H-820 Hexapod Parallel Positioning System
Hexapods
Hexapods, also known as Stewart platforms or Gough/Stewart platforms, are 6-legged parallel-kinematic mechanism structures. In its most common form, a hexapod consists of two platforms, one fixed and the other movable, which are connected and supported by 6 actuator legs (struts) that expand and contract, acting in parallel between them. Coordinated motion of these struts enables the movable platform, and devices mounted to it, to move in any direction, operating with 6 degrees of freedom (DOF) relative to the other base platform. With 6 DOF the movable platform is capable of moving in the 3 linear directions – X, Y, Z (lateral, longitudinal, and vertical), and the 3 angular directions (pitch, roll, and yaw) singularly or in any combination. Because hexapods have all 6 DOF, they can perform manipulations that cannot be done with any other traditional motion system.
In a parallel-kinematic, multi-axis system, all actuators drive only one single platform, resulting in extremely low moving mass (inertia), high stiffness, and excellent dynamics and step/settle performance with high precision.
The latest versions of hexapods are capable of delivering unprecedented, ultra-precision resolution to as low as 0.03 microns (33 nm) of incremental motion, and some can provide velocity of several 10 mm/s, making them a preferred robotics system for industrial testing and positioning.
Hexapods’ high level of accuracy is a combination of extremely precise parts, precision assembly and testing, and sophisticated algorithms built into their high-speed controllers that take into account the exact tolerances of each strut and joint, and provide precise coordinates to each of the actuators.
Hexapods require the definition of a fixed pivot point as the center of rotation. Advanced hexapod designs make use of a virtual programmable pivot point for rotational alignment tasks, allowing motion around any point, not unlike the human hand.
The latest PC-based digital controllers, facilitated by open-interface architecture providing a variety of high-level commands, allow choosing any point in space as the pivot point for the rotation axes by software command. Target positions in 6-space are specified in Cartesian coordinates, and the controller transforms them into the required motion-vectors for the individual actuator drives.
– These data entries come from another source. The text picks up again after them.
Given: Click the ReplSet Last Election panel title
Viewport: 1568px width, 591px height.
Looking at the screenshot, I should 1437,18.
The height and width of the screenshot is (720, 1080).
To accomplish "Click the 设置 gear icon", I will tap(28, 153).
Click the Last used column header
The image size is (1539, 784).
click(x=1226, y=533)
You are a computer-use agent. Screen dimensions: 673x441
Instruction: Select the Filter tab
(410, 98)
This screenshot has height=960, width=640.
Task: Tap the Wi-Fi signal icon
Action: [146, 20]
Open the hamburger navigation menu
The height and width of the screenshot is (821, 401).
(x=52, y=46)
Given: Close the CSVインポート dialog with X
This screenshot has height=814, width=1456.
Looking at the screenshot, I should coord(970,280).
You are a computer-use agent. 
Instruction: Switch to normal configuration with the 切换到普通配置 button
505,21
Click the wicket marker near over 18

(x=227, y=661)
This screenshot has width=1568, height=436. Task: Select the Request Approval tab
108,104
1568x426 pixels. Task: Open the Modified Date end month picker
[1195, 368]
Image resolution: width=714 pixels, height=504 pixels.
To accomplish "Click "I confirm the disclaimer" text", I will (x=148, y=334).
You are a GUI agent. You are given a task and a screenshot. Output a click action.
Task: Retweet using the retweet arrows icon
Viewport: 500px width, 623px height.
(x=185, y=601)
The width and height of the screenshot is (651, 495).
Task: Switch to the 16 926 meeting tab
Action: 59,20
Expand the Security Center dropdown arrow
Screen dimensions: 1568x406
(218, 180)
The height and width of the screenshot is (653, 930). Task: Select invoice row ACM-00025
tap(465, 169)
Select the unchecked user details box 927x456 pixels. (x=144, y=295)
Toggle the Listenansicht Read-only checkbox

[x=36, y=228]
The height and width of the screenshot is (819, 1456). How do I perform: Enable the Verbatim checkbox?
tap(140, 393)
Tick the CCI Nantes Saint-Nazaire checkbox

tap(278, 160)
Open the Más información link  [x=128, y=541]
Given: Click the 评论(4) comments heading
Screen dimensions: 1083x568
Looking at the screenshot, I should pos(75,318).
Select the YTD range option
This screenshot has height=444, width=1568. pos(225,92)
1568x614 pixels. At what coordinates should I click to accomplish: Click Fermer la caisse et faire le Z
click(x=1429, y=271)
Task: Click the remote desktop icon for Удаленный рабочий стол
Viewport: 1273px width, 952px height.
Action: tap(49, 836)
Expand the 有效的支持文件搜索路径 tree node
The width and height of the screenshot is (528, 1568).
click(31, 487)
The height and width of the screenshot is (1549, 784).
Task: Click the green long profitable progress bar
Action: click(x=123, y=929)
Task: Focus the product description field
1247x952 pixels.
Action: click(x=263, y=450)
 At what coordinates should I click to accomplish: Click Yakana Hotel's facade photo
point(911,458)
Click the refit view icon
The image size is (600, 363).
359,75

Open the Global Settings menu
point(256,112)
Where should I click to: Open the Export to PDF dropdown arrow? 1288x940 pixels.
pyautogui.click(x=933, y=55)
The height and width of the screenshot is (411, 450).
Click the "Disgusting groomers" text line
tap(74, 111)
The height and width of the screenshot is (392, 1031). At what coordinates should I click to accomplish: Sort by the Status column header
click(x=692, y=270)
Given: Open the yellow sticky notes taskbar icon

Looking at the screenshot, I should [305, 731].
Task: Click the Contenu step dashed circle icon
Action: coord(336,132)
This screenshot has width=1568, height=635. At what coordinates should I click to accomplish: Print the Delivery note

Any position and any orientation can be entered directly and the specified target will be reached by a smooth vector motion. The pivot point then remains fixed relative to the platform.
Hexapods, like this one from PI, allow the user to change the center of rotation and coordinate the system with a simple software command.
Flexibility for Automated Production Processes
Hexapods provide motion in XYZ and pitch, yaw, roll, and come in different configurations for applications including fiber optic alignment, motion simulation/cancellation, and image stabilization. Load capacities range from 4.4 lb. to several tons.
Recent hexapod designs provide extremely high stiffness and rigidity of their components and all moving parts, such as its bearings, joints, and drive screws. This results in high natural frequencies – 500 Hz at a 22 lb. load – which prevents bending in the struts or in the movable platform, making these hexapods capable of extreme accuracy and an ideal tool for precision machining, metrology, inspection, and testing applications.
Hexapods have a long history in automotive manufacturing. In fact, hexapods were first employed in industry in the late 1940s, operating within an automotive application. With the design developments that hexapod systems have recently experienced, automotive manufacturers requiring extreme high resolution and high accuracy can better capitalize on these advancements to reduce set-up and processing time, overall production cycle times, and ultimately reduced cost of operation.